“Es ist okay, manchmal einfach nur rumzuhängen”

Foto: Franziska Ebert

In den Ferien kann man den ganzen Tag tun, worauf man Lust hat. Das Problem: Manchmal hat man keine Lust. Barbara Springer und Michael Niggel von Pro Familia erklären, warum Nichtstun nicht nur normal, sondern sogar gut ist

Warum langweilt man sich in den Ferien oft? Man könnte doch so viel machen!

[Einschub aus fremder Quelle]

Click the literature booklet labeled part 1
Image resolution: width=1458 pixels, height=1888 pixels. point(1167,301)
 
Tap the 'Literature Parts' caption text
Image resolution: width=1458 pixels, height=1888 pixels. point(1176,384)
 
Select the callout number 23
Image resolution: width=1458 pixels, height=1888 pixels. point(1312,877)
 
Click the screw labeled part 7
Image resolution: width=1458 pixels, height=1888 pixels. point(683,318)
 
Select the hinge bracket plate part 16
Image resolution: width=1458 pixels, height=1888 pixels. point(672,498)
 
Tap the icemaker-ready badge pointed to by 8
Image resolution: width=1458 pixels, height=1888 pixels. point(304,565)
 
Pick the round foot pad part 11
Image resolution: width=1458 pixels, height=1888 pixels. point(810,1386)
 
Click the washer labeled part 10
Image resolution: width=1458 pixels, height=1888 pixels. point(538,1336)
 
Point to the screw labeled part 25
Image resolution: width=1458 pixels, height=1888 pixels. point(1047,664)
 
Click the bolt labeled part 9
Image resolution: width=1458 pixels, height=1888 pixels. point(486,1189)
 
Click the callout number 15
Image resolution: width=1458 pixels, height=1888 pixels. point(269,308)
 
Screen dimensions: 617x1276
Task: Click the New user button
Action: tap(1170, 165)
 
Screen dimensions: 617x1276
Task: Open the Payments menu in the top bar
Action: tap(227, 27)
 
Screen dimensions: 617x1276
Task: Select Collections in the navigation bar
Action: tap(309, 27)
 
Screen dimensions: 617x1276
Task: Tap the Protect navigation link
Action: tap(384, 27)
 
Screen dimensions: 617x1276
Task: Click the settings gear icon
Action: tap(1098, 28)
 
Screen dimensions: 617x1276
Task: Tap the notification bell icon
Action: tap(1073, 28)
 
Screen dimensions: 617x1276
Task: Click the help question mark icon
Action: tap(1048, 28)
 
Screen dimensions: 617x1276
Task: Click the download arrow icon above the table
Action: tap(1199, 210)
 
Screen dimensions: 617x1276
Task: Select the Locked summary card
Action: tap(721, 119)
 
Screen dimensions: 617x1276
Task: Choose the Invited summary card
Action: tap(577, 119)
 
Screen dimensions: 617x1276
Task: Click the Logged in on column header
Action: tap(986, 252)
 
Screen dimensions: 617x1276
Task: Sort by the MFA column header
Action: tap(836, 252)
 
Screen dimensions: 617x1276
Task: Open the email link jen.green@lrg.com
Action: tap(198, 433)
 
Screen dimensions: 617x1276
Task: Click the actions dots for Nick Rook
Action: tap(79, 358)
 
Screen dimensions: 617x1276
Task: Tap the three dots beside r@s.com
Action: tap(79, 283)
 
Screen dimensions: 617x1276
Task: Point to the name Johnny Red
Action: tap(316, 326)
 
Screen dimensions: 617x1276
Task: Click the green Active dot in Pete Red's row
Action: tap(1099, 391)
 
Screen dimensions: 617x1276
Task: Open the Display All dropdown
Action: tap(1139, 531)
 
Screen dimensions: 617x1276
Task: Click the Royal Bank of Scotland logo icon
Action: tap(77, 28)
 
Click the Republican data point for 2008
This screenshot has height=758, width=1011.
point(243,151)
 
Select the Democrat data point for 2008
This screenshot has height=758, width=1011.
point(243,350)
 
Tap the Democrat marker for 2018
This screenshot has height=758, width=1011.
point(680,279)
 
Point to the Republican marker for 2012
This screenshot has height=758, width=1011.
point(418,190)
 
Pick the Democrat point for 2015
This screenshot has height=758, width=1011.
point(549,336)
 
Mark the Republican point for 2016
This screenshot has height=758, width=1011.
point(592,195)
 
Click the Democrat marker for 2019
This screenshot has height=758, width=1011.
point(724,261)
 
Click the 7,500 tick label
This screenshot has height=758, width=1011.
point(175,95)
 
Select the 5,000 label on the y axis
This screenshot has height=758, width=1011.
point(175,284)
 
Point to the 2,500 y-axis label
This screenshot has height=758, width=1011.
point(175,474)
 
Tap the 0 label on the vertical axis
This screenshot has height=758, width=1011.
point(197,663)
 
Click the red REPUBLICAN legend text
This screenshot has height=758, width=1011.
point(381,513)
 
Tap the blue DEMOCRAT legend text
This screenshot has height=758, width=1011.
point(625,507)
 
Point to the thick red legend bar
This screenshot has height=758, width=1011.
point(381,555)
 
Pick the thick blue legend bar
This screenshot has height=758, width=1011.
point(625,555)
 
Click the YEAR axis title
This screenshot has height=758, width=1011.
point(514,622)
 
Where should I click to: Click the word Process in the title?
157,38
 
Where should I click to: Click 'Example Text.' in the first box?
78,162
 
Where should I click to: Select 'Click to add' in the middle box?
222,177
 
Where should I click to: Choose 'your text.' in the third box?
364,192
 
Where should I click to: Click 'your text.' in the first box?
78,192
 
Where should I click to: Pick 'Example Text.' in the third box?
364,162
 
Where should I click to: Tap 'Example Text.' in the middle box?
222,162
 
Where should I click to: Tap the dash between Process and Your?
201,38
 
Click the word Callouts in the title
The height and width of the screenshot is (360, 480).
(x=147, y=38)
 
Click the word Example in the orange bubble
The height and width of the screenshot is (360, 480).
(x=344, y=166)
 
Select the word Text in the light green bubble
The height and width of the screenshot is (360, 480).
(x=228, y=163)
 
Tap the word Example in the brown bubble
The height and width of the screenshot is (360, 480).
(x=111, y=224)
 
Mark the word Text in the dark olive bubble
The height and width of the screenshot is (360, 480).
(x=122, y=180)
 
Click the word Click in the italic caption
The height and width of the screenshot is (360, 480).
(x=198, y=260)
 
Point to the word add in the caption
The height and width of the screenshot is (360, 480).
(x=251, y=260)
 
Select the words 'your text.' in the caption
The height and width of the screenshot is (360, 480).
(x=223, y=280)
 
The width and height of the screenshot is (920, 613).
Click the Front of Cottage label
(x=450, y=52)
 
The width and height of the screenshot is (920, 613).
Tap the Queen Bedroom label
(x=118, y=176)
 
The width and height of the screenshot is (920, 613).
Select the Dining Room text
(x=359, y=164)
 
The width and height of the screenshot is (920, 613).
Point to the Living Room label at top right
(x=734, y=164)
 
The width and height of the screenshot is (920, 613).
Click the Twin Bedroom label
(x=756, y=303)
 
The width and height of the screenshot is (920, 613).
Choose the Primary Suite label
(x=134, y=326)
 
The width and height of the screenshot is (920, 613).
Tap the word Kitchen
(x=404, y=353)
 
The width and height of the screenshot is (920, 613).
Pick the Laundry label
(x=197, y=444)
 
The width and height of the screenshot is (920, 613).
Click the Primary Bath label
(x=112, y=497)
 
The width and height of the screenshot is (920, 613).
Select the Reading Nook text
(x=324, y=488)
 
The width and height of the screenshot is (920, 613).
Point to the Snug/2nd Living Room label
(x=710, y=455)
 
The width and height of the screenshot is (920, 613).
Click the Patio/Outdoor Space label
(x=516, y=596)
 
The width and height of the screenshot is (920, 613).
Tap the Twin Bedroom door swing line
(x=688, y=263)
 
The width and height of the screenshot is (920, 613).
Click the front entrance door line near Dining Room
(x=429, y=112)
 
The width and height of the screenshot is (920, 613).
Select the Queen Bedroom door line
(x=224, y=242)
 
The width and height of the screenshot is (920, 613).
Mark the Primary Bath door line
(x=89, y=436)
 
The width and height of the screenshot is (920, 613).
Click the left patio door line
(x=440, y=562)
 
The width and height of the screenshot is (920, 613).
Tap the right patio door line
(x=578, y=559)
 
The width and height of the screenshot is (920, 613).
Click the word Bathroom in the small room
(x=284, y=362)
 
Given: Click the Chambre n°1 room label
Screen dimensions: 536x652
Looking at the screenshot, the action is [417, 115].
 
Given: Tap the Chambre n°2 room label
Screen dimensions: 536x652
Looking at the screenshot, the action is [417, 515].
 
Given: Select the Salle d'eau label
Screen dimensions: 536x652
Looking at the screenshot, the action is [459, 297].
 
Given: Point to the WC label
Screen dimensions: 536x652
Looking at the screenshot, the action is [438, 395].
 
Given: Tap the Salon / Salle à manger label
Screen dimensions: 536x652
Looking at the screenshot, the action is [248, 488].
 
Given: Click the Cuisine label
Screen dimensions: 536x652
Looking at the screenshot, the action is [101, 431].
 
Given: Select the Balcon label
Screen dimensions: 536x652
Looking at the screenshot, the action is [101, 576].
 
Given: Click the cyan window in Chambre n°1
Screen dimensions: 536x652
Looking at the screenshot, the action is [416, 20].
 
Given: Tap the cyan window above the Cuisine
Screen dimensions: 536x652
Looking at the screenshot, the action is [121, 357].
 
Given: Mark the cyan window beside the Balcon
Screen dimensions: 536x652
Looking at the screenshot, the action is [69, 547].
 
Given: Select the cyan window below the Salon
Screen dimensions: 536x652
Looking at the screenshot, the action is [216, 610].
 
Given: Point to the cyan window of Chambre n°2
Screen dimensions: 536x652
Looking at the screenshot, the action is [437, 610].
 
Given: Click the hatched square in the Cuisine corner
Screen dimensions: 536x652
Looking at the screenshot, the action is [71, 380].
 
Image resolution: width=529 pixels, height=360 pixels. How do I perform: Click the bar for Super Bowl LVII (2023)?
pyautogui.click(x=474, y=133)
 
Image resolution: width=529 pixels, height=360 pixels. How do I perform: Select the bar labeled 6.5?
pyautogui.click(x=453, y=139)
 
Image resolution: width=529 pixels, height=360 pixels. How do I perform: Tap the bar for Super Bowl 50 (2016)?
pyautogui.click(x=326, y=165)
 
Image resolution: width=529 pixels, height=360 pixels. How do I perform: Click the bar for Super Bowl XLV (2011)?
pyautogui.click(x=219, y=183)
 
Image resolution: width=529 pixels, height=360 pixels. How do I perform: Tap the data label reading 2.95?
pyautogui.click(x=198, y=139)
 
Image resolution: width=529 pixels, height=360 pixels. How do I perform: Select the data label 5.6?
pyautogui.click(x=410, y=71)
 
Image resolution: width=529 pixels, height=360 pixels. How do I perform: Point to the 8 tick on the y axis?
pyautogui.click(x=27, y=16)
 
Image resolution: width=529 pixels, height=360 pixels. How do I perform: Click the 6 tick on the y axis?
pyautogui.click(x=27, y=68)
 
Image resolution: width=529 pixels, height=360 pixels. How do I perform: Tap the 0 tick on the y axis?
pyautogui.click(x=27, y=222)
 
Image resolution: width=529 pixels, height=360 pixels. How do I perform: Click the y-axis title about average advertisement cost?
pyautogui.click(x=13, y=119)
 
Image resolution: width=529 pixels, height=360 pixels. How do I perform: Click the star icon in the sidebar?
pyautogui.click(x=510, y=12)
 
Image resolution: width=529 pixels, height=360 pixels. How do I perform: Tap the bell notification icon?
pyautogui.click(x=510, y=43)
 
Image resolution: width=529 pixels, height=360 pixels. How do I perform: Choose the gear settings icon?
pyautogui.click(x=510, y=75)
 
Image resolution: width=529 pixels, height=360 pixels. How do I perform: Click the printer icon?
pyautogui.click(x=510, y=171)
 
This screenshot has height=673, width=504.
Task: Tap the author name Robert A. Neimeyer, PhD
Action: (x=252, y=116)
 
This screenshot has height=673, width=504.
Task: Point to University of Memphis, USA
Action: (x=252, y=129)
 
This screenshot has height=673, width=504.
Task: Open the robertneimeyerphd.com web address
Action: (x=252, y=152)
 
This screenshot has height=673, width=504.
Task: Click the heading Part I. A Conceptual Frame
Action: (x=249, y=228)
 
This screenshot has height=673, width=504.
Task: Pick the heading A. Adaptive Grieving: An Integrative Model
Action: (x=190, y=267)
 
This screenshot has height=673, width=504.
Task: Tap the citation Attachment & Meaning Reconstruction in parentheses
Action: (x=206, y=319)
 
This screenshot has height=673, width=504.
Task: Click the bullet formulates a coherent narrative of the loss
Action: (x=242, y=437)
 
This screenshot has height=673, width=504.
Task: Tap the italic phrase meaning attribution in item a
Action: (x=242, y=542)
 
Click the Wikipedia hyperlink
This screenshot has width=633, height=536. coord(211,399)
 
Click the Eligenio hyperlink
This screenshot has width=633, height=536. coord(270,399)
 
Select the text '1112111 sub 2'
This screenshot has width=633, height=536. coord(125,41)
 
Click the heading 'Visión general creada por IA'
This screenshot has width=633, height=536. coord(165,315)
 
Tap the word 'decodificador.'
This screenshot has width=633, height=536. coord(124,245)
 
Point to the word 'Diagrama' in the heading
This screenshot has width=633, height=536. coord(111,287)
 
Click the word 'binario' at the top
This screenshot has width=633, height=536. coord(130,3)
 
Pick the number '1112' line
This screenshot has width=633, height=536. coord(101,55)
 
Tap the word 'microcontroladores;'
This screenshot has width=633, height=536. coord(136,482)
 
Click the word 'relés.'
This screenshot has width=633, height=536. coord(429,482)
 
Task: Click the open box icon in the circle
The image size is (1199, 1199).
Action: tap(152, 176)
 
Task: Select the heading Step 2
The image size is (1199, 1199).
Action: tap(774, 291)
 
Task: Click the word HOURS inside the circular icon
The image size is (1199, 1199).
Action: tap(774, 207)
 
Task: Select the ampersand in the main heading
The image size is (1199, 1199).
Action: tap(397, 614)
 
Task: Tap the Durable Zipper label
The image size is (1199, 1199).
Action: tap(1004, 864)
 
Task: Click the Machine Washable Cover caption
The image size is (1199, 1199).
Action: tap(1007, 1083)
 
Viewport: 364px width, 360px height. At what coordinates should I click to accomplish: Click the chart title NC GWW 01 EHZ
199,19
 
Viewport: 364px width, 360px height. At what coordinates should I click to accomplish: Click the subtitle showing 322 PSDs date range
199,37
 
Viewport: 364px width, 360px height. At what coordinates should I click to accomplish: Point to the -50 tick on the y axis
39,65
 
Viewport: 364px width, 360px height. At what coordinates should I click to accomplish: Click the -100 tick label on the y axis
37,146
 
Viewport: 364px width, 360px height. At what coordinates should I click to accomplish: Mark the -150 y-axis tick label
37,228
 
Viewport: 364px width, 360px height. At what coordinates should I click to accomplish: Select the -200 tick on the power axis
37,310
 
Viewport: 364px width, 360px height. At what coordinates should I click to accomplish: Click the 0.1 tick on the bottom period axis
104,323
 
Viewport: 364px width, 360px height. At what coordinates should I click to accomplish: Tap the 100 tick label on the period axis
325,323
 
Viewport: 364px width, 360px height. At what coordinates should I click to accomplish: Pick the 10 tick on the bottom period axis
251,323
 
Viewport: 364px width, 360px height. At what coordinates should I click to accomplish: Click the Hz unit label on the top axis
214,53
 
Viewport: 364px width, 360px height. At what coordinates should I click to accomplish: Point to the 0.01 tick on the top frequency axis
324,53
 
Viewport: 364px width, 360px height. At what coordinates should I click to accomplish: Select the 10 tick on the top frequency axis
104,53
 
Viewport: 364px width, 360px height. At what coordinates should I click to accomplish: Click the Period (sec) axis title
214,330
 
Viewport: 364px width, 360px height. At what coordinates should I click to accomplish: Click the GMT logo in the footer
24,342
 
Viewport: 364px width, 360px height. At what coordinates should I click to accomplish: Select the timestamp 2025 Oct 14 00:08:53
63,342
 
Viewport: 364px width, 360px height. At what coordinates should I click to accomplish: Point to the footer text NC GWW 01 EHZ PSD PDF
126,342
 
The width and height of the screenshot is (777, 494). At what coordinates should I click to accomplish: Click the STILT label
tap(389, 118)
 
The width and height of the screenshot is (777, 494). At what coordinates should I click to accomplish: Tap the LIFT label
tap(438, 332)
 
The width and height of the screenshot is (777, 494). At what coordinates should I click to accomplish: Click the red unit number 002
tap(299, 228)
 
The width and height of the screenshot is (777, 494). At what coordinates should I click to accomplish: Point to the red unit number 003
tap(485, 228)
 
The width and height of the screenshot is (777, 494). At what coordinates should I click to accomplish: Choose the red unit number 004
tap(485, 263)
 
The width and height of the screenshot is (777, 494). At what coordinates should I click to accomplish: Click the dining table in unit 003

Barbara Springer: Manchmal ist man wegen der vielen Freiheit einfach überfordert und fällt in ein Loch, weil man gar nicht weiß, was man den ganzen Tag machen soll. Man muss sich ja erst mal daran gewöhnen, so viel Zeit zu haben. Wenn die Freunde in den Urlaub fahren und man selber zu Hause bleibt, kann man sich auch nicht mit so vielen Leuten treffen wie sonst, und dann kann es schon sein, dass man sich mal langweilt. Aber so eine Phase, in der man nichts macht, ist auch wichtig.

 

Wieso?

Barbara Springer: Während der Schulzeit hat man oft so viel zu tun, Hausaufgaben, lernen und zuhause helfen, dass gar keine Zeit bleibt, die Erlebnisse mal ein bisschen sacken zu lassen. Mädchen beschäftigen sich dann viel mit ihren Gefühlen, schreiben Tagebuch oder reden stundenlang mit ihren Freundinnen.

 

Und was machen die Jungs?

Michael Niggel: Die reden auch viel, aber über andere Themen. Da geht es dann um Computerspiele oder Sport. Viele Jungs reden nicht so über ihre Gefühle. Die Verarbeitungsprozesse laufen aber trotzdem ab, oft unbewusst, wenn man einfach auf dem Bett versumpft oder irgendwas am Computer macht.

 

Das finden Eltern ja oft nicht so gut. Die sagen dann, man soll rausgehen oder etwas unternehmen…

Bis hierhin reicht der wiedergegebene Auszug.